Come sa chi mi segue sui social, è arrivato ineluttabile il momento che rimandavo da 17 anni circa: bisogna rifare l’impianto elettrico del mio appartamento. Una casa con cui non è mai scattata una scintilla d’amore, ma che è pur sempre la mia casa, specialmente ora che ho finito di pagare il mutuo. Da settembre in effetti avevo cominciato il processo di scarto del superfluo, ma davanti ai mobili da smontare mi ero arenata. La necessità di intervenire pesantemente mi darà almeno l’opportunità di buttare una parte rilevante di ciò che si è accatastato nel tempo.
Che bello, diranno i miei lettori. E qualcuno si azzarda a dirmelo anche dal vivo. Io fatico assai a vedere il lato positivo del vivere per due mesi almeno fuori da casa mia (siamo sfollate a casa di mia madre), assistendo passiva (la mia inettitudine in ogni questione pratica è notoria) a un’operazione che mi costerà verosimilmente il doppio di quanto mi viene al momento preventivato – e comunque uno sproposito. Con l’aggravante che io una sistemazione migliore per la mia casa non riesco davvero a immaginarla. Ho il forte sospetto che, passato il cataclisma, mi troverò in un luogo del tutto equivalente a quello che faticosamente sto facendo smantellare.

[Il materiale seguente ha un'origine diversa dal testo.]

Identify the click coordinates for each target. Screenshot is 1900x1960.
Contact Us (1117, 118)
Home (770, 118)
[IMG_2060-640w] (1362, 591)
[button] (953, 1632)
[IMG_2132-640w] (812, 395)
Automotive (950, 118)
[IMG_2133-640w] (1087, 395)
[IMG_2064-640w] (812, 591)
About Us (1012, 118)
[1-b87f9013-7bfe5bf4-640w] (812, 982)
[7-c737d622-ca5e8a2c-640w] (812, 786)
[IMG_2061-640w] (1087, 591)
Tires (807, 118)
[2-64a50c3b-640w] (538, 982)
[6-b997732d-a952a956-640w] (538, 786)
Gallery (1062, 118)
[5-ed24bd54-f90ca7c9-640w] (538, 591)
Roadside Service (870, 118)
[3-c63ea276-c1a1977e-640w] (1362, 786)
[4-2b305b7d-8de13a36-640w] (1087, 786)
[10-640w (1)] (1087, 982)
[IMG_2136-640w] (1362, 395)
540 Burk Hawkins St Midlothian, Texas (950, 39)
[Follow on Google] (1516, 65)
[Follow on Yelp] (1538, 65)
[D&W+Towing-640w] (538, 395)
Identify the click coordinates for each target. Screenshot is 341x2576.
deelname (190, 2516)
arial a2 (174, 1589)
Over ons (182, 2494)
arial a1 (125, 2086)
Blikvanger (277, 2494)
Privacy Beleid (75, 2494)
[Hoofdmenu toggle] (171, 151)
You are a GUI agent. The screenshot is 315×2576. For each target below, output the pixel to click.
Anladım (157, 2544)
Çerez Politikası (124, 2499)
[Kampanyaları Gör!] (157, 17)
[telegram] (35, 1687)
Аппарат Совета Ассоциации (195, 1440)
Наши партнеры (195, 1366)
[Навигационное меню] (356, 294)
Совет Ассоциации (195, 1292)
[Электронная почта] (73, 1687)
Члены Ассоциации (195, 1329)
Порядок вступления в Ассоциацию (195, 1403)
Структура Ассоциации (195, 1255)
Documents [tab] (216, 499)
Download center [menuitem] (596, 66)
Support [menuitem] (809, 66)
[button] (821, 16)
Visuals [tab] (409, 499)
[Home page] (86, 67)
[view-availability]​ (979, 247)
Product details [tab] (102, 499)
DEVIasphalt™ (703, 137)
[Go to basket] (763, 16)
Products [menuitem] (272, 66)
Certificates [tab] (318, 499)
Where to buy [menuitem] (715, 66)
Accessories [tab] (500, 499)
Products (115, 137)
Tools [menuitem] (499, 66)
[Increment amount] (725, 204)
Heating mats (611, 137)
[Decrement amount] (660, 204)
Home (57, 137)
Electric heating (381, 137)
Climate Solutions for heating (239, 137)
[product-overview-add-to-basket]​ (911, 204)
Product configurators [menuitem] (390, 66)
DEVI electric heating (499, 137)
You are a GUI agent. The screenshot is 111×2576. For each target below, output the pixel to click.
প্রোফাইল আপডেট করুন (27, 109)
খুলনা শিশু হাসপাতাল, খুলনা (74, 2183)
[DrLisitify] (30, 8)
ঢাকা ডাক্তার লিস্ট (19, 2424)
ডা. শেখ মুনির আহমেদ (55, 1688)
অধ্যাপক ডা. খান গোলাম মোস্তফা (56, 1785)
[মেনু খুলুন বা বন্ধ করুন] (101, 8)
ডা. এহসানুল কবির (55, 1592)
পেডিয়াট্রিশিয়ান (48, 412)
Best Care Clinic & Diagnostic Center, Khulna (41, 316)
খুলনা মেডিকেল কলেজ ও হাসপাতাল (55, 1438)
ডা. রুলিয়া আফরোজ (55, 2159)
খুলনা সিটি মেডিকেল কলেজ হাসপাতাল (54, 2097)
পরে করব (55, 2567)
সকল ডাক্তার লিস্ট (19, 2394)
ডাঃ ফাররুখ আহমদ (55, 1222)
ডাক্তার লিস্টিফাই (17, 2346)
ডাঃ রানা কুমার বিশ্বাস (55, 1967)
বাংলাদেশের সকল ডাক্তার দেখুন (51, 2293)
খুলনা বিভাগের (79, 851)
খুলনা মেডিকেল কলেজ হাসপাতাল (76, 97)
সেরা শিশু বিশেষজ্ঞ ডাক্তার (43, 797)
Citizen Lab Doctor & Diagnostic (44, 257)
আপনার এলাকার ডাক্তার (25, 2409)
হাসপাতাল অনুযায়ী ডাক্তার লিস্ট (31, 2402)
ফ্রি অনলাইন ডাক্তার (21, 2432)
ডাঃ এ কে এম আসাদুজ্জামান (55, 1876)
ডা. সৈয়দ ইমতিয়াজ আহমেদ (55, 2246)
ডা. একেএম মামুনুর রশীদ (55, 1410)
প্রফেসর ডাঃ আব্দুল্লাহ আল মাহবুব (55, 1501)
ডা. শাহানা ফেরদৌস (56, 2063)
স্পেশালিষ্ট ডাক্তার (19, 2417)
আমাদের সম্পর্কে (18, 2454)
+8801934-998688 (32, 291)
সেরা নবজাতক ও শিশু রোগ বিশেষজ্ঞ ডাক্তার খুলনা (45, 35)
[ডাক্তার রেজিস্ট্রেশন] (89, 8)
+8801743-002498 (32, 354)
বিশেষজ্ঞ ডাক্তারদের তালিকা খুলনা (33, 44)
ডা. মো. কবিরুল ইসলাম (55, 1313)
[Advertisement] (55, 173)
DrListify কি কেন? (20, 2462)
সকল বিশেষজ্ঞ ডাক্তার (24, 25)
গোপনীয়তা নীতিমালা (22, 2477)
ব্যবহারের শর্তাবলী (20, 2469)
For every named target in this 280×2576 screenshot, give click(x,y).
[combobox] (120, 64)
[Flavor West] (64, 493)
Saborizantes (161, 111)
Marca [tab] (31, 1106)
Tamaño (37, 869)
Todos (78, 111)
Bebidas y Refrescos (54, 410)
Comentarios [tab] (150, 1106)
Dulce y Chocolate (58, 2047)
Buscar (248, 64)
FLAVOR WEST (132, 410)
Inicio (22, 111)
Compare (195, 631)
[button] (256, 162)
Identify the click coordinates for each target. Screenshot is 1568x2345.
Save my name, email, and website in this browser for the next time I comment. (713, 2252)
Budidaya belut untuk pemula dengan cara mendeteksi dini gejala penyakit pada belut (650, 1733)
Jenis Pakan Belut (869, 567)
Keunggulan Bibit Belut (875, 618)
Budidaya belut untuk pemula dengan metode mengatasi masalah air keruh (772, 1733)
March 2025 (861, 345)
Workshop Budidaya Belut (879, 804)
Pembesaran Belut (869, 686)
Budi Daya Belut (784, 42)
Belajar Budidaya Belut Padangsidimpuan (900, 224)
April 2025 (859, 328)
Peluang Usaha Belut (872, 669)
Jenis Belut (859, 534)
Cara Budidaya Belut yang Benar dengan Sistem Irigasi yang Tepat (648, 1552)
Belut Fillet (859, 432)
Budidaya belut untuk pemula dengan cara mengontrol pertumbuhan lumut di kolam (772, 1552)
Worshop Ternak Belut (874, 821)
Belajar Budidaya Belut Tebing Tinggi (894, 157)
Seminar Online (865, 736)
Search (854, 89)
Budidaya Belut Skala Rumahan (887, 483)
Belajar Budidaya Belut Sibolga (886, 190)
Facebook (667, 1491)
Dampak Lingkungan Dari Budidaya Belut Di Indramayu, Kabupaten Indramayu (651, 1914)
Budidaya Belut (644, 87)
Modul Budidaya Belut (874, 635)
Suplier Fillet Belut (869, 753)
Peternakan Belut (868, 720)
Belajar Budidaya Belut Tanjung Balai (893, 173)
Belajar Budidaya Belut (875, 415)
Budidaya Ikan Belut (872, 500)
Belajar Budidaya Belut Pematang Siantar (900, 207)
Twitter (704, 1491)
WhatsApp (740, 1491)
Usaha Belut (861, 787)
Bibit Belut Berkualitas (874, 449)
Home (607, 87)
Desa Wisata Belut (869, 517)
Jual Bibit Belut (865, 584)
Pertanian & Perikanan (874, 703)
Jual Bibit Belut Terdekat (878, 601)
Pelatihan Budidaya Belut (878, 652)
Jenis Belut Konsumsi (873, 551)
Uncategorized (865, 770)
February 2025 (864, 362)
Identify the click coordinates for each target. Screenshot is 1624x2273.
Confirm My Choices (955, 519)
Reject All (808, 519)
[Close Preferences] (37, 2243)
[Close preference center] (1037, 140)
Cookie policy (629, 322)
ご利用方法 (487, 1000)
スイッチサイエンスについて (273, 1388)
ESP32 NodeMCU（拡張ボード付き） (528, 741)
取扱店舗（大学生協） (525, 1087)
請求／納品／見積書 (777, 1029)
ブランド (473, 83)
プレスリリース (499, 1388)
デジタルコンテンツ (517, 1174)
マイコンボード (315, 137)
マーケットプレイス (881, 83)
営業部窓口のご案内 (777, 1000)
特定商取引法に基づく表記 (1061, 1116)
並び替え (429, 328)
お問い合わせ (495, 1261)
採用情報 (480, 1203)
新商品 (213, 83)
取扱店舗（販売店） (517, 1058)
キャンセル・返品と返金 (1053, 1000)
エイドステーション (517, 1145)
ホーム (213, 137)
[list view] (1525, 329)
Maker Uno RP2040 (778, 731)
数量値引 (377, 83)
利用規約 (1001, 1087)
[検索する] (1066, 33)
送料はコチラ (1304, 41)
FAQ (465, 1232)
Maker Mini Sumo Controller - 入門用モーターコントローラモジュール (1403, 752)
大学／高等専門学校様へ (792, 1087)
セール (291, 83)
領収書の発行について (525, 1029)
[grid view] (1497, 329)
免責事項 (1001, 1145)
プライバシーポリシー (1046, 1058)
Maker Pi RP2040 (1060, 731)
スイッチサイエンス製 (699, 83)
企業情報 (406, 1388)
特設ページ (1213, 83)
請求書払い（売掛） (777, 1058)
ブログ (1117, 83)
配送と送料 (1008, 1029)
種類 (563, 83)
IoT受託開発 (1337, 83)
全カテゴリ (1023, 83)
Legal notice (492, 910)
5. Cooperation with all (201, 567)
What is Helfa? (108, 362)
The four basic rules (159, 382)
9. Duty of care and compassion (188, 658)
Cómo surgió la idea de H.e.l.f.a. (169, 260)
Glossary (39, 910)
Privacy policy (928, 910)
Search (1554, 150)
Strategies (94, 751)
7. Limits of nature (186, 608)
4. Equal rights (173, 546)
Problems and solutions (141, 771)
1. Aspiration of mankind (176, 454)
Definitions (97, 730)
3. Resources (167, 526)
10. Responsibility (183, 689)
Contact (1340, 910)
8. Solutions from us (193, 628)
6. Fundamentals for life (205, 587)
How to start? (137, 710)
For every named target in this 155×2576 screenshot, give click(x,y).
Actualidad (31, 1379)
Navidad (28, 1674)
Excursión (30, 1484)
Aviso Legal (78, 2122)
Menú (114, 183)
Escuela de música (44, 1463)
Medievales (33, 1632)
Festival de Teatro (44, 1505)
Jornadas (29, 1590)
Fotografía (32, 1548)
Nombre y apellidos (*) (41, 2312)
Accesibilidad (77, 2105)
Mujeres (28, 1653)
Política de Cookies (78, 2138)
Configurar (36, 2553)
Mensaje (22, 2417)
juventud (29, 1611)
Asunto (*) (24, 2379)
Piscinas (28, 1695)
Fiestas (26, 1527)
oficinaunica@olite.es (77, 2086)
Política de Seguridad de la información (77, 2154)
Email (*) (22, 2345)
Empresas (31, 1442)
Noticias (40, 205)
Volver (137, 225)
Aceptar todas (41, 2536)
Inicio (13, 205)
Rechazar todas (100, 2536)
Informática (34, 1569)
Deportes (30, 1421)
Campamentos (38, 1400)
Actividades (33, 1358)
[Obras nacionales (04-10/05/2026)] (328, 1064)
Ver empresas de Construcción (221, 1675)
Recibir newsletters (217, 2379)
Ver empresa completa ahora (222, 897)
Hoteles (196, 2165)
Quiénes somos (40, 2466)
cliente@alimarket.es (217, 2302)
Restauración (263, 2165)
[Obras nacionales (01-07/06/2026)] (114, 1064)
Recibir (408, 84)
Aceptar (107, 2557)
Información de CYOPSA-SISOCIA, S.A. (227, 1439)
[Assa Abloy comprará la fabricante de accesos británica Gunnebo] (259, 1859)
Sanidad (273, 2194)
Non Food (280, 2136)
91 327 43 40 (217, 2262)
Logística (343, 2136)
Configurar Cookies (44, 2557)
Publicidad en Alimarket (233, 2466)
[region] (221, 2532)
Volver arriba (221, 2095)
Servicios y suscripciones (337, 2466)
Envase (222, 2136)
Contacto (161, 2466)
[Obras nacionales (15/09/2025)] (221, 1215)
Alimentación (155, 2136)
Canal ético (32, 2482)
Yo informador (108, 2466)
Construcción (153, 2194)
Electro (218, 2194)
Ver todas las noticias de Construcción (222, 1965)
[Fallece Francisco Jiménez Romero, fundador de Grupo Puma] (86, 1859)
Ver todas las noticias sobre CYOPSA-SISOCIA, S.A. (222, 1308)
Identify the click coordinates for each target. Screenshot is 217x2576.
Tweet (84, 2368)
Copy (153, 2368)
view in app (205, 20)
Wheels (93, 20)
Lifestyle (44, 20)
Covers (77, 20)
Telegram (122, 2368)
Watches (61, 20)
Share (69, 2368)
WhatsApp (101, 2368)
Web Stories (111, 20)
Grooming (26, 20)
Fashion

Ultima maledizione che incombe su di me: questo film, dalla cui visione a suo tempo trassi argute considerazioni metaforiche, ma che oggi mi si ripropone in tutto il suo crudo significato letterale. Paese che vai, operaio che trovi. Il direttore dei lavori però è romano. “Lunedì non possiamo cominciare”. “Allora magari martedì?”, suggerisco speranzosa. “No, mai. Di Venere e di Marte…”. Già. Non si sposa, non si parte e non si dà nemmeno principio all’arte. La pluridecennale esperienza di L. conferma che tutti i lavori da lui iniziati di martedì o di venerdì sono stati “un bagno di sangue”. Conveniamo che conviene partire sotto presagi migliori.
Domani è mercoledì. Vi terrò aggiornati.